The phrase ‘evolution not revolution’ is an apt one for humanity’s progress I believe, but it should be understood that in this context ‘revolution’ refers to a violent one. It is also quite possible to have a non-violent revolution, and in fact, is quite often necessary.
This, of course, doesn’t just apply to political matters. A non-violent revolution is occurring in science and religion as more and more scientists, medical people and others reject orthodox religion and orthodox scientific theories and examine evidence about the nature of consciousness, reality/realities, the universe, etc.
However in politics violent revolution has rarely, if ever, achieved or sustained the objectives of the original revolutionaries, unless their motives were relatively mundane such as replacing one set of oppressors or exploiters with another.
Violent revolutions frequently lead to very repressive dictatorships, which continue to use violent methods to suppress all opposition. Once entrenched in power the violent methods used to overthrow the previous regime are used to crush all opposition to the new regime, so it becomes the opposite of revolution which is not ‘counter-revolution’ but oppression or dictatorship. ‘Counter-revolution’ is a nonsensical phrase used only by regimes in power, because any uprising against a regime must, by definition, be a revolution.
Violent revolutions are usually by a relatively small minority overthrowing the established order and imposing their own, often in the name of ‘the people’. The people, if consulted at all, are not usually involved en masse. The clique which gains power in this way then does everythng it can to hang on to it, while people with ideals are crushed, even if they were the proclaimed ideals of the original revolutionaries. The only people who are not affected are careerists and opportunists who change their allegiences according to how the wind is blowing. This fully explains why nearly all the Bolshevik idealists were killed in Stalin’s purges, and a new ruling class of bureaucrats, politicians, etc. who just paid lip-service to Socialism were largely untouched.

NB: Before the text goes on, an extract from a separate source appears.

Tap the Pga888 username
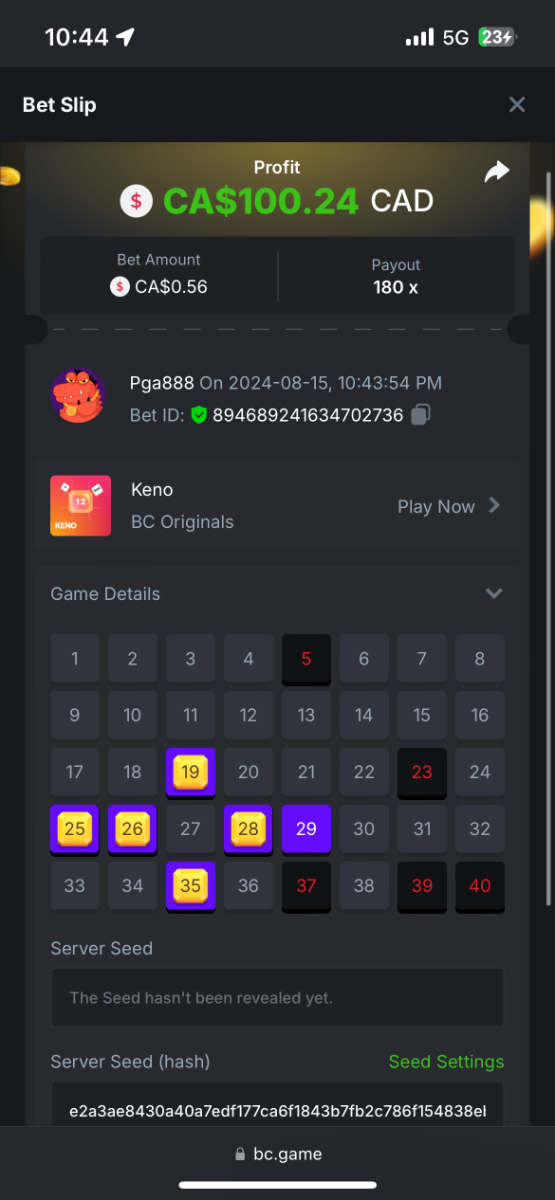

However the phrase ‘evolution not revolution’, while describing a more gradual progress, does not mean that change will be handed on a plate by the current ruling classes to the oppressed. It doesn’t mean, for example, that all the masses have to do is vote in a particular political party in a bourgeois general election and the ruling class will just give up power voluntarily.
The power of the working-class and the broad masses lie in their numerical numbers, and in the fact that not a wheel of industry, even in this mechanical and computer age, can metaphorically turn without them. Those who design and build the machines and computers are workers, those who exploit them, the true ruling classes, rely on the labor power of the masses, even if this is stored up in the machines and computers they designed and created.

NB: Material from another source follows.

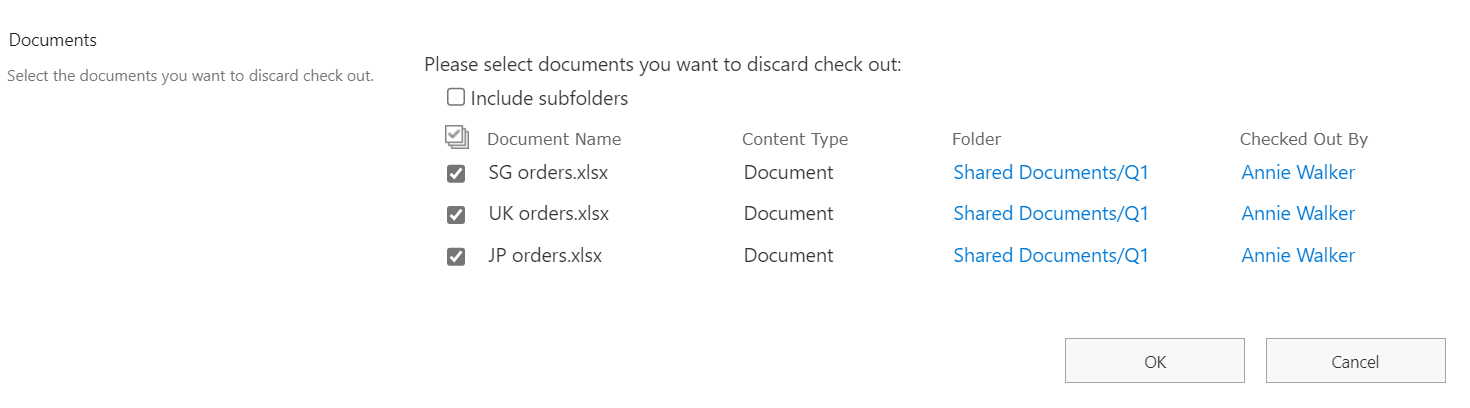Uncheck the UK orders.xlsx checkbox
Screen dimensions: 1470x408
tap(456, 215)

The key to imposing progressive change or non-violent revolution is solidarity and organization. There are many ways the masses can achieve this: by organizing themselves into trade unions, by strike action, by forming worker cooperatives so by-passing the capitalist class altogether. A combination of these methods and others, such as the mass protests which brought down regimes in Eastern and Central Europe, can bring about revolutionary change.
Taking just one scenario: if workers form cooperatives they can produce and sell their own products and by supporting these cooperatives, and boycotting capitalist multinationals exploiting their workers in sweatshops, the masses can bring about change. The multinationals go bankcrupt whilst the cooperatives flourish. Combined with strike action in work places where there is no worker ownership and control, change can be forced through by solidarity of the masses. The trouble is this solidarity is so hard to achieve, and the ruling classes are cunning and will use every method of ‘divide and rule’, such as waving juicy carrots in front of the noses of perceived ringleaders and troublemakers to try and win them over. In Britain, the offer of a knighthood or peerage for a trade union leader who doesn’t bring workers out on strike, for instance.
However they can only employ these turncoat methods with a small minority or else there would be nobody left to exploit.
So solidarity and organization is the key to implementing non-violent revolution when the ballot box fails to bring about the required changes. It should also be remembered that the armies, police and security services of the ruling classes are dependent on the masses, so if these too show solidiarity with the oppressed, then the ruling classes are truly powerless. A ship without a rudder.
Never was Karl Marx’s maxim truer than today: Workers of the world unite, you have nothing to lose but your chains! Always remember, without the workers not a wheel can turn, no microchip can be designed or made, and without police and soldiers drawn from the working-classes no ruling class has any power or authority.
The sad truth is that too many of the toiling masses have always allowed themselves to be exploited, and to become willing tools of their own exploitation. This is clearly seen when working class people in the army or police obey orders of the ruling classes the objectives of which are to oppress the masses, halt revolutionary changes or to expand the territories one particular section of the ruling class wishes to exploit, such as the current wars for oil in the Middle East for example. The answer is so simple, working class people shouldn’t be joining the army to fight these wars for the ruling classes!